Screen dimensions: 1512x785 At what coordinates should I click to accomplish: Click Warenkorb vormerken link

---

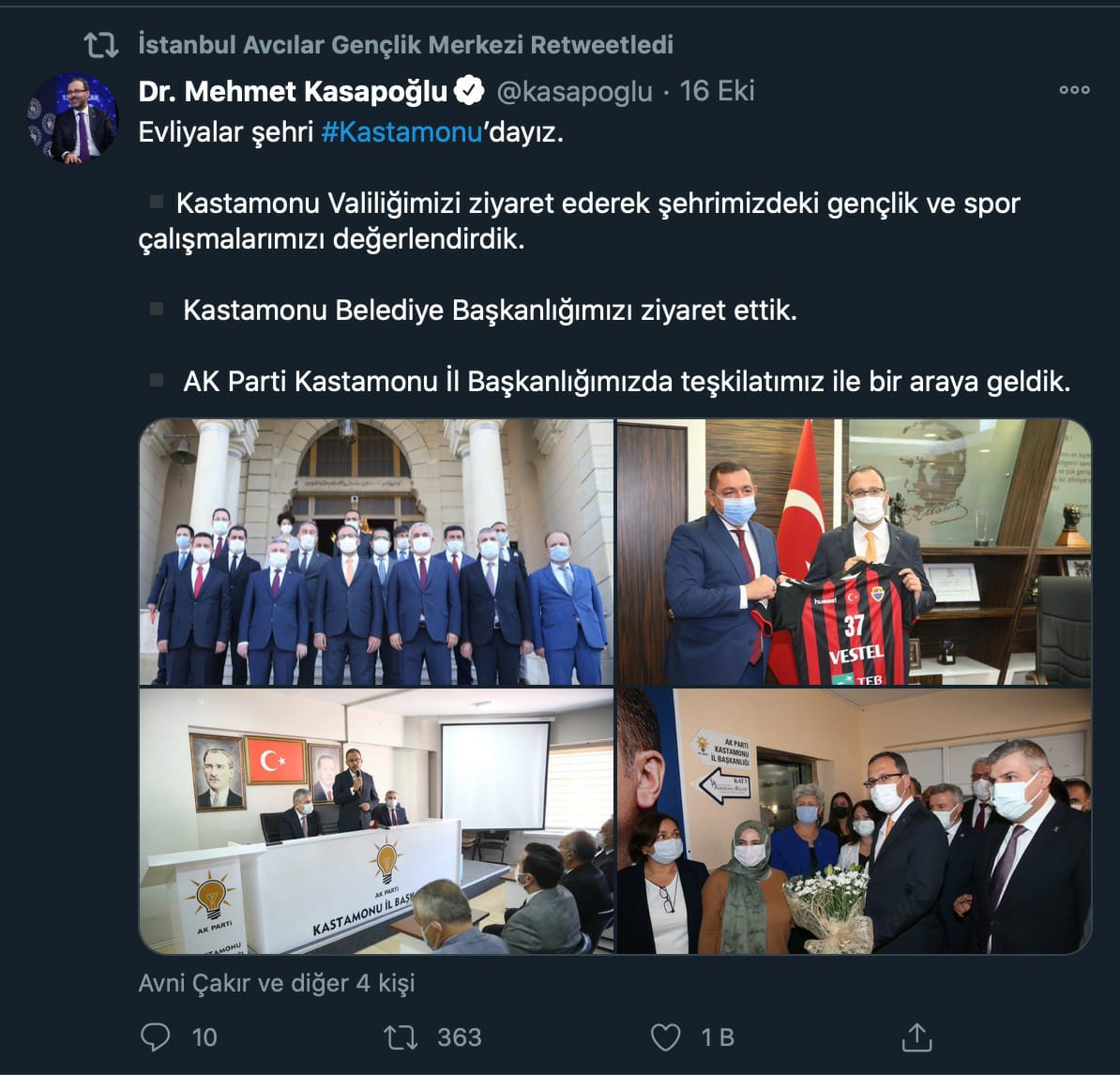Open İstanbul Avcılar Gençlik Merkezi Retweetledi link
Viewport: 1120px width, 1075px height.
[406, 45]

--

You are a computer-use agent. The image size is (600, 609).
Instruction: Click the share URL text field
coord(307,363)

THE EXERCISE
Rewrite the stretch from the line containing "You are a computer-use" through the line containing "coord(307,363)", swapping "share URL" for "email" and leaving everything else unchanged. Return only those lines.

RIGHT ANSWER
You are a computer-use agent. The image size is (600, 609).
Instruction: Click the email text field
coord(307,363)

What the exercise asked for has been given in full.